__YOUR GOAL__
Substitute "desktop agent" for every occurrence of "GUI agent" in the lines below. Leave all other text unchanged.

__PROVIDED RECORDS__
··········
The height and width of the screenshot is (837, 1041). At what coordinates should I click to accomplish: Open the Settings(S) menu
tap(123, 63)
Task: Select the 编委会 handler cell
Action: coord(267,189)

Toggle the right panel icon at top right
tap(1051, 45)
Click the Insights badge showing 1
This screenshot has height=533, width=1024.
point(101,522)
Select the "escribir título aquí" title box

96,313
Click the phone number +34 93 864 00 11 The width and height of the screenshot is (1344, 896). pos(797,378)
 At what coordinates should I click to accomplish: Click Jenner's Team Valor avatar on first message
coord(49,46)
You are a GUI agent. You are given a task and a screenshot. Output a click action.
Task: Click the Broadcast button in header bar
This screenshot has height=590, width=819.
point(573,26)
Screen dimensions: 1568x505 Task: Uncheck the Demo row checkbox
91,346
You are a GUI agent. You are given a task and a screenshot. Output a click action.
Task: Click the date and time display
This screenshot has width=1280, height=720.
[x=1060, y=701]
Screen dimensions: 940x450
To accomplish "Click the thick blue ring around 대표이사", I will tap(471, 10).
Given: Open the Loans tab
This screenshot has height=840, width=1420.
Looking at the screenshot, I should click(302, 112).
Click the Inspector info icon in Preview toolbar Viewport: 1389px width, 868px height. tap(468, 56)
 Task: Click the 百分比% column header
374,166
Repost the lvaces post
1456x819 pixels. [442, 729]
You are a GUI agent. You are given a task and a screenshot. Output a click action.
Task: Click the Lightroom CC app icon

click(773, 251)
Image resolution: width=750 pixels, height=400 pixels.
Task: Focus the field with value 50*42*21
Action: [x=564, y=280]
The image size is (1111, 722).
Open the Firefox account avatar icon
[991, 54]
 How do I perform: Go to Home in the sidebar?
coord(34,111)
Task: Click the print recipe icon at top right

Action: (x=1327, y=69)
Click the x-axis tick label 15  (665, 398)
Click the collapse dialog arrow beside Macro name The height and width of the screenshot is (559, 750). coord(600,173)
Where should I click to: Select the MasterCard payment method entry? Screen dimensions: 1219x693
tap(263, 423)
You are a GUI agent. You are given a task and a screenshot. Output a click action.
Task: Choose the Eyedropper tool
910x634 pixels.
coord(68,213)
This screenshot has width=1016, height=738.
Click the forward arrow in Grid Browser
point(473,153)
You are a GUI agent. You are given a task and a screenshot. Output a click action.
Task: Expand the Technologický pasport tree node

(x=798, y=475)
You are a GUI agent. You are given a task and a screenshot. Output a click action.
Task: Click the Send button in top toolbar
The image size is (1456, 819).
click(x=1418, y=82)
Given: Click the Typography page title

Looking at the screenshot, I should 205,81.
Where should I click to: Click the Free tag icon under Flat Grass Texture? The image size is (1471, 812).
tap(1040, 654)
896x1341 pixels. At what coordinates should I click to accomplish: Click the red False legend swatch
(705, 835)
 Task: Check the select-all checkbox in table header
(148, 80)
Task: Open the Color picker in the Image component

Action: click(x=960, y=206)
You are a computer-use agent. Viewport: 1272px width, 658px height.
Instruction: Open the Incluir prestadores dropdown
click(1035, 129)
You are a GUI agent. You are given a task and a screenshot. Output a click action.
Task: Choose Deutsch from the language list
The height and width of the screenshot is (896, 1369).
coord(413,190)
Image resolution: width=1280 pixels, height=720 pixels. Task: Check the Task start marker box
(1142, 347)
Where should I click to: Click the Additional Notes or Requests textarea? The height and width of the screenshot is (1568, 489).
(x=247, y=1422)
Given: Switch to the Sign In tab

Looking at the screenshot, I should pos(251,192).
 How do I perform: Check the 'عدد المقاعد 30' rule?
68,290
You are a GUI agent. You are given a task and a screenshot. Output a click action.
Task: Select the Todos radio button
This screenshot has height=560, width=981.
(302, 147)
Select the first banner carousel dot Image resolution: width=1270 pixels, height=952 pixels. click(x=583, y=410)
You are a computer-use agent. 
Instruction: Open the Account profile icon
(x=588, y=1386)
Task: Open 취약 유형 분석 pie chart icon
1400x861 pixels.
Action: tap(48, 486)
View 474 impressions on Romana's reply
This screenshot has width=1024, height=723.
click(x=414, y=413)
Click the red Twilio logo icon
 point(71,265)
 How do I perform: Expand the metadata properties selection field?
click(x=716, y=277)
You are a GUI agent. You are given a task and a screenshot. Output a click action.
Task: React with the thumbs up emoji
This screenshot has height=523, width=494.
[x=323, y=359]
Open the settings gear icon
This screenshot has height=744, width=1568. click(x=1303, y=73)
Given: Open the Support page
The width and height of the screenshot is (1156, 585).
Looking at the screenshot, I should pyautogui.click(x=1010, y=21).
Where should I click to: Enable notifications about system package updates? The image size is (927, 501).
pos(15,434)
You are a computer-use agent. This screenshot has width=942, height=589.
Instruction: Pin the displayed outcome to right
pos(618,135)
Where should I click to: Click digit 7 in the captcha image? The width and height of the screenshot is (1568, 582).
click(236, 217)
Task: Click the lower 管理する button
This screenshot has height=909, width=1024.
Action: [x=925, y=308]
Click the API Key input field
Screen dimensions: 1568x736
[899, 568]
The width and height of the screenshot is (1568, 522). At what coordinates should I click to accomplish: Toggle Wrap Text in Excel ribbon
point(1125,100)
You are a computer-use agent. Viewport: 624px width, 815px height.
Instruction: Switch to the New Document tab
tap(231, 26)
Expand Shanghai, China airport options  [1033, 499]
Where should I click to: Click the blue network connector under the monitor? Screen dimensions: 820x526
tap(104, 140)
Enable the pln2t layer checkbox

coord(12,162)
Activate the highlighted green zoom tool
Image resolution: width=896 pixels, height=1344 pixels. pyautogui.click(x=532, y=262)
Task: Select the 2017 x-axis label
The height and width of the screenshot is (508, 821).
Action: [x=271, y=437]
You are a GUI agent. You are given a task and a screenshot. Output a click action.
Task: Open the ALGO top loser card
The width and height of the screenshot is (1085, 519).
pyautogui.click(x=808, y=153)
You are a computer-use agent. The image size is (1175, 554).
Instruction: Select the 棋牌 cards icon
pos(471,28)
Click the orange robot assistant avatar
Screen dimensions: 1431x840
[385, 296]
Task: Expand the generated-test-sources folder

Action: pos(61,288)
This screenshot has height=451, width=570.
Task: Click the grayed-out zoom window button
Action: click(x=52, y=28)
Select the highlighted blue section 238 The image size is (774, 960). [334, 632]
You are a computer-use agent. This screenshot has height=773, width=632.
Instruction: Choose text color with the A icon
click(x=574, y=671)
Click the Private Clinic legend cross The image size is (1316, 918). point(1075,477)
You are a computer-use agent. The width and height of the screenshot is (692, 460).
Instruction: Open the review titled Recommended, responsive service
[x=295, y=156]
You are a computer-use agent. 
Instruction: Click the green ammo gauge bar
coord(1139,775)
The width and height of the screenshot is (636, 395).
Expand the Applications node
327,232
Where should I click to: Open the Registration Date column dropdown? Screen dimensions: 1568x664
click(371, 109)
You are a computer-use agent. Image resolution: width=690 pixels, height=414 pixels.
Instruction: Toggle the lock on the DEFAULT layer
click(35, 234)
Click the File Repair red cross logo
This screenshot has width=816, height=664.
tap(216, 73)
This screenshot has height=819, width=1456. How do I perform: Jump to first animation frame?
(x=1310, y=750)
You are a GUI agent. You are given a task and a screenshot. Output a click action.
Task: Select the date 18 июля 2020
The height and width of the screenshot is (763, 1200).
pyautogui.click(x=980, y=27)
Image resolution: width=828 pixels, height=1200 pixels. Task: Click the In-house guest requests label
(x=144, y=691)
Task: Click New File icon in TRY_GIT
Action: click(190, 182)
··········
__WORKED ANSWER__
The height and width of the screenshot is (837, 1041). At what coordinates should I click to accomplish: Open the Settings(S) menu
tap(123, 63)
Task: Select the 编委会 handler cell
Action: coord(267,189)

Toggle the right panel icon at top right
tap(1051, 45)
Click the Insights badge showing 1
This screenshot has height=533, width=1024.
point(101,522)
Select the "escribir título aquí" title box

96,313
Click the phone number +34 93 864 00 11 The width and height of the screenshot is (1344, 896). pos(797,378)
 At what coordinates should I click to accomplish: Click Jenner's Team Valor avatar on first message
coord(49,46)
You are a desktop agent. You are given a task and a screenshot. Output a click action.
Task: Click the Broadcast button in header bar
This screenshot has height=590, width=819.
point(573,26)
Screen dimensions: 1568x505 Task: Uncheck the Demo row checkbox
91,346
You are a desktop agent. You are given a task and a screenshot. Output a click action.
Task: Click the date and time display
This screenshot has width=1280, height=720.
[x=1060, y=701]
Screen dimensions: 940x450
To accomplish "Click the thick blue ring around 대표이사", I will tap(471, 10).
Given: Open the Loans tab
This screenshot has height=840, width=1420.
Looking at the screenshot, I should click(302, 112).
Click the Inspector info icon in Preview toolbar Viewport: 1389px width, 868px height. tap(468, 56)
 Task: Click the 百分比% column header
374,166
Repost the lvaces post
1456x819 pixels. [442, 729]
You are a desktop agent. You are given a task and a screenshot. Output a click action.
Task: Click the Lightroom CC app icon

click(773, 251)
Image resolution: width=750 pixels, height=400 pixels.
Task: Focus the field with value 50*42*21
Action: [x=564, y=280]
The image size is (1111, 722).
Open the Firefox account avatar icon
[991, 54]
 How do I perform: Go to Home in the sidebar?
coord(34,111)
Task: Click the print recipe icon at top right

Action: (x=1327, y=69)
Click the x-axis tick label 15  (665, 398)
Click the collapse dialog arrow beside Macro name The height and width of the screenshot is (559, 750). coord(600,173)
Where should I click to: Select the MasterCard payment method entry? Screen dimensions: 1219x693
tap(263, 423)
You are a desktop agent. You are given a task and a screenshot. Output a click action.
Task: Choose the Eyedropper tool
910x634 pixels.
coord(68,213)
This screenshot has width=1016, height=738.
Click the forward arrow in Grid Browser
point(473,153)
You are a desktop agent. You are given a task and a screenshot. Output a click action.
Task: Expand the Technologický pasport tree node

(x=798, y=475)
You are a desktop agent. You are given a task and a screenshot. Output a click action.
Task: Click the Send button in top toolbar
The image size is (1456, 819).
click(x=1418, y=82)
Given: Click the Typography page title

Looking at the screenshot, I should 205,81.
Where should I click to: Click the Free tag icon under Flat Grass Texture? The image size is (1471, 812).
tap(1040, 654)
896x1341 pixels. At what coordinates should I click to accomplish: Click the red False legend swatch
(705, 835)
 Task: Check the select-all checkbox in table header
(148, 80)
Task: Open the Color picker in the Image component

Action: click(x=960, y=206)
You are a computer-use agent. Viewport: 1272px width, 658px height.
Instruction: Open the Incluir prestadores dropdown
click(1035, 129)
You are a desktop agent. You are given a task and a screenshot. Output a click action.
Task: Choose Deutsch from the language list
The height and width of the screenshot is (896, 1369).
coord(413,190)
Image resolution: width=1280 pixels, height=720 pixels. Task: Check the Task start marker box
(1142, 347)
Where should I click to: Click the Additional Notes or Requests textarea? The height and width of the screenshot is (1568, 489).
(x=247, y=1422)
Given: Switch to the Sign In tab

Looking at the screenshot, I should pos(251,192).
 How do I perform: Check the 'عدد المقاعد 30' rule?
68,290
You are a desktop agent. You are given a task and a screenshot. Output a click action.
Task: Select the Todos radio button
This screenshot has height=560, width=981.
(302, 147)
Select the first banner carousel dot Image resolution: width=1270 pixels, height=952 pixels. click(x=583, y=410)
You are a computer-use agent. 
Instruction: Open the Account profile icon
(x=588, y=1386)
Task: Open 취약 유형 분석 pie chart icon
1400x861 pixels.
Action: tap(48, 486)
View 474 impressions on Romana's reply
This screenshot has width=1024, height=723.
click(x=414, y=413)
Click the red Twilio logo icon
 point(71,265)
 How do I perform: Expand the metadata properties selection field?
click(x=716, y=277)
You are a desktop agent. You are given a task and a screenshot. Output a click action.
Task: React with the thumbs up emoji
This screenshot has height=523, width=494.
[x=323, y=359]
Open the settings gear icon
This screenshot has height=744, width=1568. click(x=1303, y=73)
Given: Open the Support page
The width and height of the screenshot is (1156, 585).
Looking at the screenshot, I should pyautogui.click(x=1010, y=21).
Where should I click to: Enable notifications about system package updates? The image size is (927, 501).
pos(15,434)
You are a computer-use agent. This screenshot has width=942, height=589.
Instruction: Pin the displayed outcome to right
pos(618,135)
Where should I click to: Click digit 7 in the captcha image? The width and height of the screenshot is (1568, 582).
click(236, 217)
Task: Click the lower 管理する button
This screenshot has height=909, width=1024.
Action: [x=925, y=308]
Click the API Key input field
Screen dimensions: 1568x736
[899, 568]
The width and height of the screenshot is (1568, 522). At what coordinates should I click to accomplish: Toggle Wrap Text in Excel ribbon
point(1125,100)
You are a computer-use agent. Viewport: 624px width, 815px height.
Instruction: Switch to the New Document tab
tap(231, 26)
Expand Shanghai, China airport options  [1033, 499]
Where should I click to: Click the blue network connector under the monitor? Screen dimensions: 820x526
tap(104, 140)
Enable the pln2t layer checkbox

coord(12,162)
Activate the highlighted green zoom tool
Image resolution: width=896 pixels, height=1344 pixels. pyautogui.click(x=532, y=262)
Task: Select the 2017 x-axis label
The height and width of the screenshot is (508, 821).
Action: [x=271, y=437]
You are a desktop agent. You are given a task and a screenshot. Output a click action.
Task: Open the ALGO top loser card
The width and height of the screenshot is (1085, 519).
pyautogui.click(x=808, y=153)
You are a computer-use agent. The image size is (1175, 554).
Instruction: Select the 棋牌 cards icon
pos(471,28)
Click the orange robot assistant avatar
Screen dimensions: 1431x840
[385, 296]
Task: Expand the generated-test-sources folder

Action: pos(61,288)
This screenshot has height=451, width=570.
Task: Click the grayed-out zoom window button
Action: click(x=52, y=28)
Select the highlighted blue section 238 The image size is (774, 960). [334, 632]
You are a computer-use agent. This screenshot has height=773, width=632.
Instruction: Choose text color with the A icon
click(x=574, y=671)
Click the Private Clinic legend cross The image size is (1316, 918). point(1075,477)
You are a computer-use agent. The width and height of the screenshot is (692, 460).
Instruction: Open the review titled Recommended, responsive service
[x=295, y=156]
You are a computer-use agent. 
Instruction: Click the green ammo gauge bar
coord(1139,775)
The width and height of the screenshot is (636, 395).
Expand the Applications node
327,232
Where should I click to: Open the Registration Date column dropdown? Screen dimensions: 1568x664
click(371, 109)
You are a computer-use agent. Image resolution: width=690 pixels, height=414 pixels.
Instruction: Toggle the lock on the DEFAULT layer
click(35, 234)
Click the File Repair red cross logo
This screenshot has width=816, height=664.
tap(216, 73)
This screenshot has height=819, width=1456. How do I perform: Jump to first animation frame?
(x=1310, y=750)
You are a desktop agent. You are given a task and a screenshot. Output a click action.
Task: Select the date 18 июля 2020
The height and width of the screenshot is (763, 1200).
pyautogui.click(x=980, y=27)
Image resolution: width=828 pixels, height=1200 pixels. Task: Click the In-house guest requests label
(x=144, y=691)
Task: Click New File icon in TRY_GIT
Action: click(190, 182)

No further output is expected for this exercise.